# Which design is better for a popsicle stick bridge: left or right?

• agm1984
In summary, the conversation discusses the construction of a popsicle stick bridge and the two proposed designs for it. The first design involves leaning the trusses at 45 degrees and the second design involves vertical lower members. The concern is how the load will be applied and which design will be better for distributing the force. The conversation also mentions using the method of joints analysis and the use of images for reference. Ultimately, the question is which design is more legitimate and can hold more weight.
agm1984

## Homework Statement

i am building a popsicle stick bridge, and i basically have two trusses, which i am attaching together to make the bridge (each are one side of the bridge), and I am having trouble deciding which way to orient the two trusses.

if you look at the picture below, you can see that there are 2 proposed bridges in the picture, and all four trusses are built identically, so the only question is which design to go with?

the bridge will be tested by center loaded weight hanging off the bottom middle of the bridge.

which of these 2 designs would handle that weight better?

## Homework Equations

not much, maybe method of joints analysis but i would prefer to work theoretically based off the image alone.

## The Attempt at a Solution

bridge on the left:
it looks like it will mitigate torsion forces awesomely because the bridge itself turns into a maximally rigid gemetric shape. my biggest worry is how this will actually spread the forces compared to the bridge on the right which i understand quite well.

i googled triangle truss, and there are many images that show this sort of design so i wonder if its legitimate.
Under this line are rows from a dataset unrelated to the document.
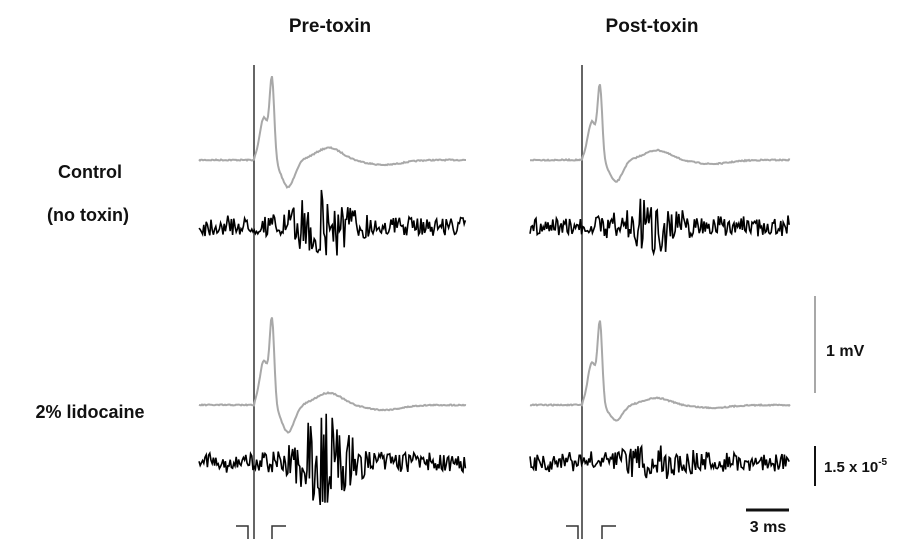 This screenshot has width=901, height=539. I want to click on stimulus-pulse-pre, so click(261, 532).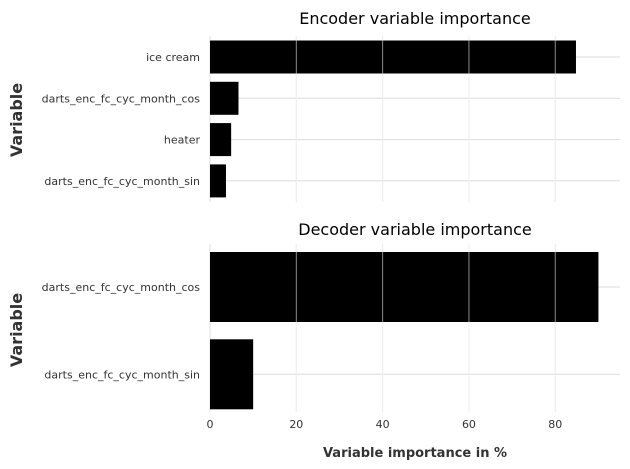 The width and height of the screenshot is (630, 469). I want to click on encoder-y-axis-label: Variable, so click(16, 120).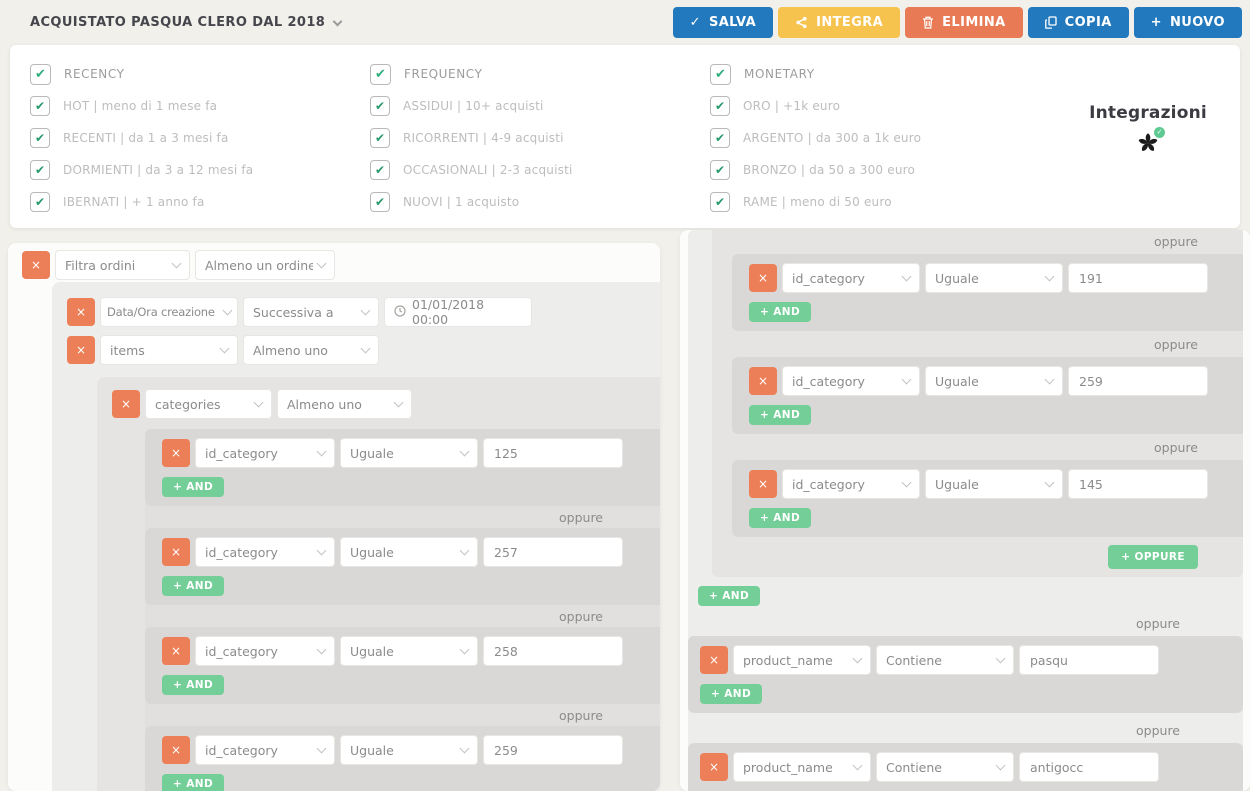 The width and height of the screenshot is (1250, 791). What do you see at coordinates (816, 106) in the screenshot?
I see `rfm-item-row: ✔ ORO | +1k euro` at bounding box center [816, 106].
to reiterate, my biggest worry is "how will the downward (negative y direction) force being centrally loaded on the bridge affect this design compared to the bridge on the right? is there a clear winning choice?
if its a matter of preferance i think i will go with the bridge on the left because it looks radical and innovative.

bridge on the right:
standard warren truss with a few mods to aid in mitigating top beam compression forces. would require more popsicle sticks to mitigate torsion/side to side forces during the testing and subsequent crushing of the bridge.

i would prefer if you guys didnt just hint and steer me in the right direction, but rather explicitly state whether the bridge on the left or right would be superior and why.
its just a physics 12 level bridge and we arent actually analyzing the force vectors. its just a creative exercise in trusses and whatnot.

both bridges are going to be 110 popsicle sticks, and if i build the bridge on the right, it should hold around 200 lbs with a span of 50cm.
i have no idea how the bridge on the left would affect my 200 lb approximation. I am hoping it would be similar or better, rather than drastically worse for X,Y,Z reasons.

heres the image, the trusses are pretty much just laying against each other in the proposed positions:

anyone? which bridge looks more legit?

Never built one from pop sticks but...

I would think how the load will be applied to the bottom of the bridge. With the design on the right the lower members are vertical (eg the sticks are upright). With the design on the left the sticks lean over at 45 degrees. I suspect you might see these sticks bend sideways?

## 1. How much weight can a Popsicle stick bridge hold?

The weight that a Popsicle stick bridge can hold varies depending on its design and construction. Generally, a well-built bridge can hold between 50-100 pounds.

## 2. What is the best way to design a Popsicle stick bridge?

There are many different approaches to designing a Popsicle stick bridge, but some key factors to consider are the type and placement of supports, the distribution of weight, and the overall symmetry and strength of the structure. It is also important to use a strong adhesive and to evenly distribute the weight along the bridge.

## 3. How many Popsicle sticks are needed to build a Popsicle stick bridge?

The number of Popsicle sticks needed will depend on the size and design of the bridge, but on average, it can range from 200-500 sticks.

## 4. Can different types of glue be used for building a Popsicle stick bridge?

Yes, there are various types of glue that can be used for building a Popsicle stick bridge. However, it is important to choose a strong and fast-drying adhesive to ensure the stability and strength of the bridge.

## 5. What are some common mistakes to avoid when building a Popsicle stick bridge?

Some common mistakes include using too little or too much glue, not evenly distributing the weight, not allowing enough time for the glue to dry, and not following a well-thought-out design plan. It is also important to handle the Popsicle sticks carefully to avoid breaking them during construction.